Configuration model (high level)

  • Config is loaded from the provided TOML file and can merge additional files from proxy.pipelines_path and proxy.transforms_path relative to the base config directory.
  • Major sections: proxy, network, pipelines, endpoints, backends, middleware/middleware_types, services, targets, storage, transforms.
  • Validation enforces: proxy ID and log level; per-network interface/HTTP constraints; pipeline endpoints exist; middleware_types are known or specified via module; targets have non-empty URLs; storage backend options are valid.
  • See: src/config/config.rs and docs/configuration.md.

Pipelines and middleware

  • Pipelines bind networks to endpoints and an ordered set of middleware/services.
  • Built-in middleware types include: jwtauth, auth, connect, passthru, json_extractor, jmix_builder, dicomweb_to_dicom, dicomweb, transform.
  • JWT guidance: prefer RS256 in production, enforce algorithm, validate exp/nbf/iat, iss/aud as applicable. HS256 is for development/tests only.

JMIX and schema path

  • The JMIX schema directory used by validation or transforms is configurable and may be placed outside the repo (e.g., ../jmix).
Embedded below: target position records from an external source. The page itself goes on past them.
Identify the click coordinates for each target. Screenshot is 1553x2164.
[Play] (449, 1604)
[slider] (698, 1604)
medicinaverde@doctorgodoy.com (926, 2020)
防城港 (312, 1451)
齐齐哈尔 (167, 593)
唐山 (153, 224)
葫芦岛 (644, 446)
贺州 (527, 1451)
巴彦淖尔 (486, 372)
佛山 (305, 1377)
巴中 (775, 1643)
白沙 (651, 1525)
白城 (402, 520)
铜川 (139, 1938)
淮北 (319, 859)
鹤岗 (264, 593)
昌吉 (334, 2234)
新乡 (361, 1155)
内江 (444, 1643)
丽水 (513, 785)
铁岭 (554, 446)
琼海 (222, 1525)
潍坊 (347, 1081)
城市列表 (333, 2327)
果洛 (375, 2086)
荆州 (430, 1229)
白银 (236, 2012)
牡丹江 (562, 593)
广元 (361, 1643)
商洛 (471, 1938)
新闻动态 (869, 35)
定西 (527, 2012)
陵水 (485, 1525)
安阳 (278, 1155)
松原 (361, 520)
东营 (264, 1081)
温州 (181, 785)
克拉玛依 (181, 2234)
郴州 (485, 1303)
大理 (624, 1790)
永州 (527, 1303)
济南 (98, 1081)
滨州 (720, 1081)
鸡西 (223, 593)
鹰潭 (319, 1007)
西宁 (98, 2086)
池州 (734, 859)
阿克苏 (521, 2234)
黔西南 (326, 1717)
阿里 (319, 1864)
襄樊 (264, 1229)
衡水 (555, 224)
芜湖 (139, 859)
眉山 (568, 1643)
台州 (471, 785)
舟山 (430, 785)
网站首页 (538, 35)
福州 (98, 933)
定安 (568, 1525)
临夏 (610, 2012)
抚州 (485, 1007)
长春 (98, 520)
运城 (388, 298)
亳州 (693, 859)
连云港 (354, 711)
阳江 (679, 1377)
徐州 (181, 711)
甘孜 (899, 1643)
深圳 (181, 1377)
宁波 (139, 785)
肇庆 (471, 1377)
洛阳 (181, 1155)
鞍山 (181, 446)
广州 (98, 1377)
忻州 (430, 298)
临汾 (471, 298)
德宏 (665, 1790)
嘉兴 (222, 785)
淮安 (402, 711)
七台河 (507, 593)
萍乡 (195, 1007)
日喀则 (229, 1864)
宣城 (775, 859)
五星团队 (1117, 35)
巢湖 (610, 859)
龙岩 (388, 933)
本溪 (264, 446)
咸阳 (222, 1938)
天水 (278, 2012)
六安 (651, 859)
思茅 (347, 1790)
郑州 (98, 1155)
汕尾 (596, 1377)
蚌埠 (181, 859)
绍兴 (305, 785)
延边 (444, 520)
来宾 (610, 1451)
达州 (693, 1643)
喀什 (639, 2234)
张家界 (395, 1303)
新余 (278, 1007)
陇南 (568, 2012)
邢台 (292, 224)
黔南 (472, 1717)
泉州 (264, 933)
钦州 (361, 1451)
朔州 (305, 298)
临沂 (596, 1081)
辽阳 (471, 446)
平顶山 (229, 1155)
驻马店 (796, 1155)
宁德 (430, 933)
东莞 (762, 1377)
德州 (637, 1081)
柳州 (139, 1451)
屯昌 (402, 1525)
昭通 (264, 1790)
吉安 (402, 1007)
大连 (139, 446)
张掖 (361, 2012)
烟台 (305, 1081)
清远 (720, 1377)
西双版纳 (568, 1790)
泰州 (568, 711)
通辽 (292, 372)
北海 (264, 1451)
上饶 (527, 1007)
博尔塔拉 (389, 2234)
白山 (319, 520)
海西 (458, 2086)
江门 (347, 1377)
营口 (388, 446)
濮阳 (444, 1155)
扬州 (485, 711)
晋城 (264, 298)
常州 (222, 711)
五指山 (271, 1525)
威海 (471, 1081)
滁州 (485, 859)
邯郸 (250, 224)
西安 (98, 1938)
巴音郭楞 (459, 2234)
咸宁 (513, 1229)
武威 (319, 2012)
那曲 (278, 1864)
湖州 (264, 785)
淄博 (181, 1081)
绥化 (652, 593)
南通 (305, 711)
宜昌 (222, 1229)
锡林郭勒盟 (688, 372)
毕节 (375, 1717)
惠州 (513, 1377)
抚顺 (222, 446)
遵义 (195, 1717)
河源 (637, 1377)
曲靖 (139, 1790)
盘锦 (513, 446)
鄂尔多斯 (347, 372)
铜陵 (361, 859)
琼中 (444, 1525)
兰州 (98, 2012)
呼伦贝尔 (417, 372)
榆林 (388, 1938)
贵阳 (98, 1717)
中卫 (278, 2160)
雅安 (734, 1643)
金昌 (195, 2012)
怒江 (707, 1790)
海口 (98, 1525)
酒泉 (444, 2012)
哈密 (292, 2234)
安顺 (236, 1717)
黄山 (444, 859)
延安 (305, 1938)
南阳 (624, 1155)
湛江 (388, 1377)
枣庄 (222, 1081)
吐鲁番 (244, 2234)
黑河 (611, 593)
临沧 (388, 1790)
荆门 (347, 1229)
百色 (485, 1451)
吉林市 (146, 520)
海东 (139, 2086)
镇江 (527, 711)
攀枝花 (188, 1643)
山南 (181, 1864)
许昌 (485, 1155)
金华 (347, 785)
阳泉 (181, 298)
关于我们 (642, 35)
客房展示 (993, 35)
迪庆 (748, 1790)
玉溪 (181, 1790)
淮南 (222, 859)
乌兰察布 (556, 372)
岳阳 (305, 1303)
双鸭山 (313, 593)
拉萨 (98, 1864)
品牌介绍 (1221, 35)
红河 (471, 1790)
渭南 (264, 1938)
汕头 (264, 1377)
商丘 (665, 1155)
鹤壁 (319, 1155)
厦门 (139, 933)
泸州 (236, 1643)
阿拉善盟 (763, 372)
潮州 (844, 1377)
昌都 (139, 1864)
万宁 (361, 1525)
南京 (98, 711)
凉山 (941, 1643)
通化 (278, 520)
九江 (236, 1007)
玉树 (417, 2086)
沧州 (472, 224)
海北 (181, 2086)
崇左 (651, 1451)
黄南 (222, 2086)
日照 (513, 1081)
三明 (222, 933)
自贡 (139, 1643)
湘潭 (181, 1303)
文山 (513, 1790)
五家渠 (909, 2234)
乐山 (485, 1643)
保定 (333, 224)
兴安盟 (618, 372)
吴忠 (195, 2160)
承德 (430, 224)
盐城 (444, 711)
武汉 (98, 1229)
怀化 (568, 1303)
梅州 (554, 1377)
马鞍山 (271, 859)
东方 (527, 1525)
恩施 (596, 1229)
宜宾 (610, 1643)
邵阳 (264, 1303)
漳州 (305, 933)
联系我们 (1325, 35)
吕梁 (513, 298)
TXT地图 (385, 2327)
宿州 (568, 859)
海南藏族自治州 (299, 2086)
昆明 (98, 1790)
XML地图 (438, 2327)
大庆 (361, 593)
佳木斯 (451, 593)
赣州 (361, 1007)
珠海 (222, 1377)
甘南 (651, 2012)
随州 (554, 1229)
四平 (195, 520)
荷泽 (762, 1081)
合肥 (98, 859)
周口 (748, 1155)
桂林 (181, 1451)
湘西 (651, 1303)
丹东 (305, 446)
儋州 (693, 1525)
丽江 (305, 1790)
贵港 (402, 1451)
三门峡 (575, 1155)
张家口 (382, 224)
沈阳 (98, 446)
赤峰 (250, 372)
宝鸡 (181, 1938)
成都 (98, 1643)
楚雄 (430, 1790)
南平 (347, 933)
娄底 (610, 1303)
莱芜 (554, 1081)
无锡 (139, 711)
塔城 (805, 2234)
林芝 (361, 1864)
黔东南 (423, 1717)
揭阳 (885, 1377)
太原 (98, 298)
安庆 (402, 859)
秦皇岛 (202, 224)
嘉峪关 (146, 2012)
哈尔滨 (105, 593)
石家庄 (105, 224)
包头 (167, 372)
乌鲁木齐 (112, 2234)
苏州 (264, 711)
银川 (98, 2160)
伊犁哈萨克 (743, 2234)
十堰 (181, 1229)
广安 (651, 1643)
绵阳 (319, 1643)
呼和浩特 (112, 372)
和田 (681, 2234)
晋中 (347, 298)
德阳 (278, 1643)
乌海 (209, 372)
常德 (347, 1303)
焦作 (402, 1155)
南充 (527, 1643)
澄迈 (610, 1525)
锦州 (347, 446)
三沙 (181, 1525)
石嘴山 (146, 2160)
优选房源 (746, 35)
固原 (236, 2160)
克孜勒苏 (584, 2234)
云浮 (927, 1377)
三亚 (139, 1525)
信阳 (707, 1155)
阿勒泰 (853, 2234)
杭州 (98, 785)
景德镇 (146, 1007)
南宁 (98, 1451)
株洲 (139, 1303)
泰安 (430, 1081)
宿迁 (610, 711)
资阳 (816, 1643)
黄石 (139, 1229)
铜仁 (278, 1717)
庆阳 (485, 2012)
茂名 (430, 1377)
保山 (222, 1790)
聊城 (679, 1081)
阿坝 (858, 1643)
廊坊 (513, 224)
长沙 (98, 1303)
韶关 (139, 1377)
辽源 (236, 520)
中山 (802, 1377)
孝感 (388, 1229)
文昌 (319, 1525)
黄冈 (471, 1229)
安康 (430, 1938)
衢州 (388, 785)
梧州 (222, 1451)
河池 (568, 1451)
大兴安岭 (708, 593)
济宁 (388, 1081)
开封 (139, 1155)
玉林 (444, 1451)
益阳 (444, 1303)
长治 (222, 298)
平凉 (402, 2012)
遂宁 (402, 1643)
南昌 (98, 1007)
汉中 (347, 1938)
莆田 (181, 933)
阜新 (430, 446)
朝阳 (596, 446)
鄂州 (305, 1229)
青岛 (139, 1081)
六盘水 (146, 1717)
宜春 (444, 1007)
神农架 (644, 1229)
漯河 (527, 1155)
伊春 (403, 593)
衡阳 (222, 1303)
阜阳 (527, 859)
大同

Ensure paths in config reference your chosen location.

Storage and tmp

  • Filesystem storage defaults to a project-local ./tmp directory. Favor ./tmp for all temporary files. The path may be configurable via storage options.

Testing notes

  • Strategy: unit/integration tests should be fast and deterministic. See docs/testing.md.
  • DIMSE integration: DCMTK processes may be spawned; artifacts are written under ./tmp with per-test UUIDs. Enable verbose DIMSE output with HARMONY_TEST_VERBOSE_DCMTK=1. Additional debugging: HARMONY_TEST_DEBUG=1.
  • Sample data: samples/ and dev/samples/ contain example inputs.

Security considerations

  • Encryption: the project uses AES-256-GCM where applicable, with ephemeral public key, IV, and authentication tag encoded in base64.
  • Credentials and secrets: do not commit. Load via environment variables or secret managers. Prefer least-privilege file permissions.
  • JWT: in production, require RS256 with strict algorithm checks and claim validation.
  • Temporary files: prefer ./tmp within the working directory.
  • See docs/security.md for more detail.

Commit and PR hygiene

  • Use Conventional Commits for messages (e.g., feat:, fix:, docs:, refactor:, test:, build:, ci:, chore:, perf:, style:, revert:). Keep PRs focused; avoid mixing unrelated changes.
  • Trunk-based development: open feature branches targeting main.
  • Tests, lint, and fmt should pass locally before opening a PR.